Quest’ultimo aneddoto ci introduce al tema di questa News:
l’acqua “corrente” di
Termini, cioè l’acqua Cornelia che, secondo la tecnica tipicamente romana,
fluiva “perennemente” (a pelo libero, nell’acquedotto Cornelio)
dalla sorgente di Brucato alla torre di compressione della Barratina
e indi (intubata in un enorme doccione di
piombo e costeggiando le mura della città) a Porta Caccamo e a Porta
Palermo, fino al grande “castello”
alla villa Palmeri da dove veniva ripartita (non più a pressione, ma a caduta) ai
numerosi “castelletti” della città,
alla fontana monumentale della piazza, alla mastodontica cisterna (da poco riscoperta) della Fortezza e ai
“cassoni” posti nei punti più alti
delle singole case. Questo tema è ambizioso e non può essere certo esaurito in
questa scheda, che invece si prefigge il ben più modesto scopo di aggiungere
qualche altra briciola ai contributi già apparsi in questi Atomi sulla
nostra secolare cultura dell’acqua, con la speranza che un giorno, se i
Termitani autentici lo vorranno e soprattutto collaboreranno,
possano essere tutti tradotti in un’opera più corale e “monumentale” (nel senso, si
badi, dato a questa parola da Andrea Pozzo – vedi RE 45).
Grazie al semplice principio dei vasi comunicanti, o se si
preferisce dei “sifoni rovesci”,
l’acqua dal castello e dai castelletti arrivava, mediante tubi sotterranei e
colonne ascendenti (anche esterne agli
edifici), rispettivamente alle cisterne del Belvedere e alle “cassette di distribuzione” cittadine (che potevano servire varie utenze e che
erano chiuse da un lucchetto) poste quasi ai tetti degli edifici. Da qui,
come già accennato, perveniva al serbatoio superiore della casa, da cui, per
mezzo di uno sfioratore (troppopieno),
“ricadeva” negli
eventuali altri serbatoi dei piani inferiori (formando una specie di cascata) oppure direttamente nelle “pile” poste a piano terra e che, oltre a
conservare l’acqua, servivano per lavare e sciacquare i panni.

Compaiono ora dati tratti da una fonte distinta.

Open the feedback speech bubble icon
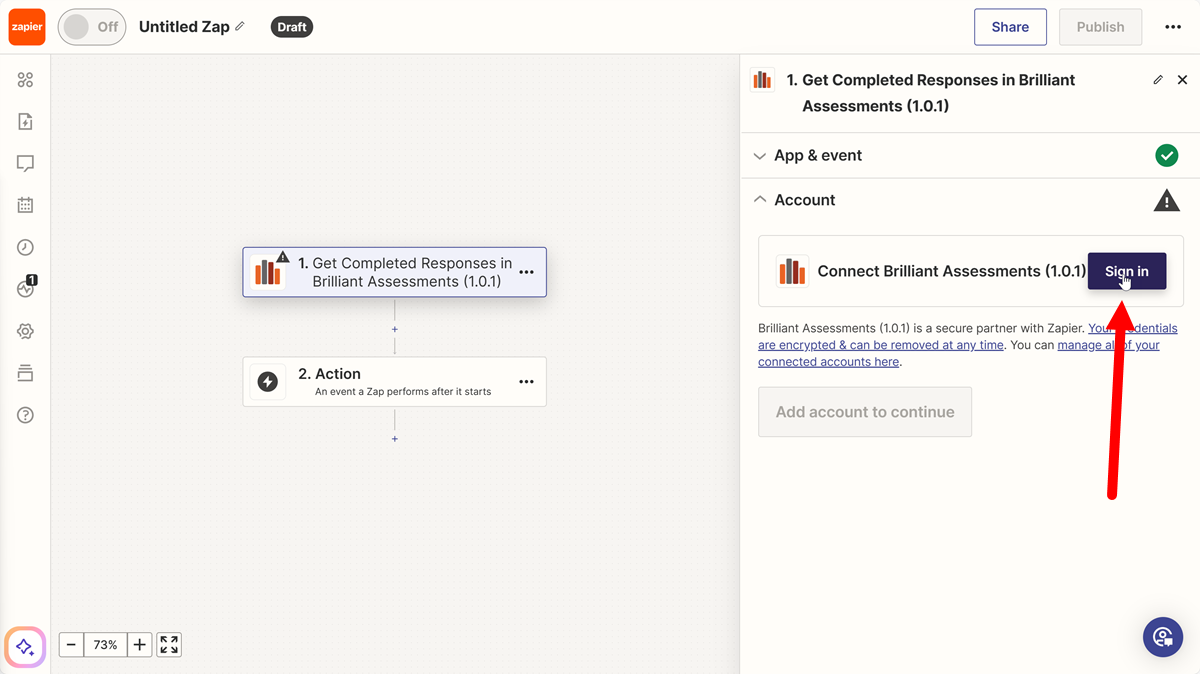 pos(24,162)
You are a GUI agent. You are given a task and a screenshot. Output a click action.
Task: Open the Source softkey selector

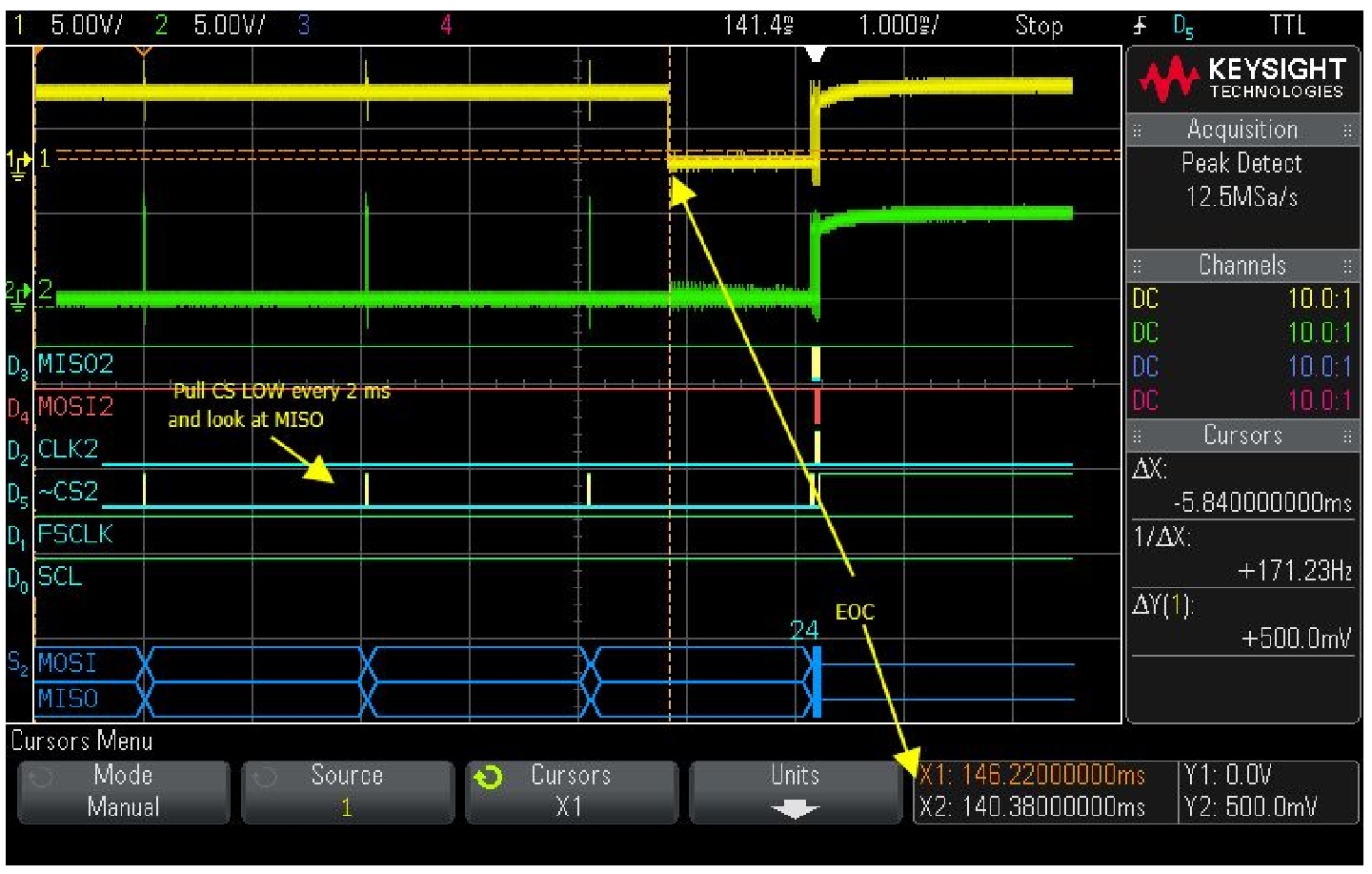coord(347,791)
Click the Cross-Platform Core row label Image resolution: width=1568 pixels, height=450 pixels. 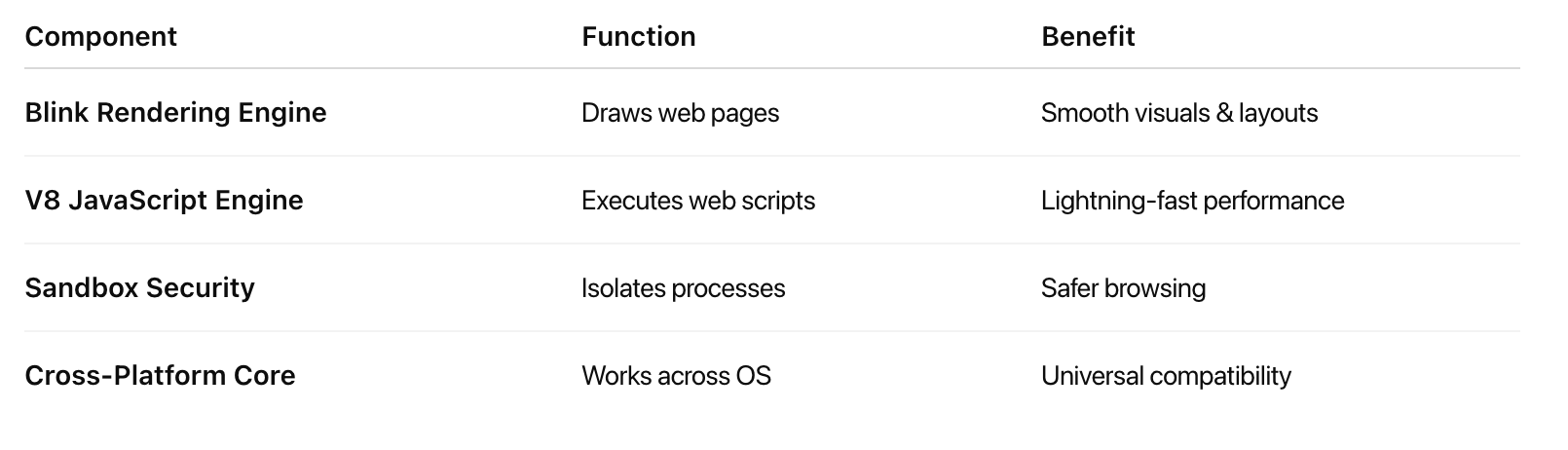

La citazione finale di AG 28, temo un po’ criptica anche
per i termitani delle ultime generazioni, si riferiva proprio a questi “pili” (allusivamente italianizzati in “peli”), nei quali andava a finire “l’acqua che si intromba
nello catuso” (cioè nel tubo). A rigore, però, il “ciclo” perenne dell’acqua non finiva nella “pila” perché anche questa aveva il suo “troppopieno” che comunicava colla o colle vasche adiacenti (vedi schizzo al centro), indi tramite la
rete fognaria terminava a mare. Lo stesso dicasi del troppopieno (il cosiddetto “canale caricatore” – vedi
RE 13) della
cisterna della Fortezza.
Dell’acquedotto Cornelio e del castello della villa Palmeri rimangono miseri e quasi irriconoscibili resti,
molti storici castelletti sono stati smantellati, i lavatoi dei “bassi” termitani sono quasi tutti
spariti… Eppure, grazie a quanto meritoriamente salvato dalla demolizione o
restaurato da Llyons, Sovrintendenza, Siciliantica, ecc.
e soprattutto da quant’altro le istituzioni vorranno recuperare, ancor meglio
tutelare (ad esempio il “cannolu cipudda” col suo
castelletto, foto a sinistra) e, soprattutto, approfondire dal punto di
vista idraulico (e non solo archeologico
o architettonico) a Termini Imerese rimane un patrimonio culturale unico,
esempio completo e faro del sistema idrico dei romani, senza rubinetti, senza
contatori e senza acqua “incarcerata”
da tappi manuali o chiusure automatiche a galleggianti.
La foto di destra è il maggior “cannolo” (cannolu rossu, cioè
“grosso”) di Termini, all’angolo tra via Roma e via Cicerone.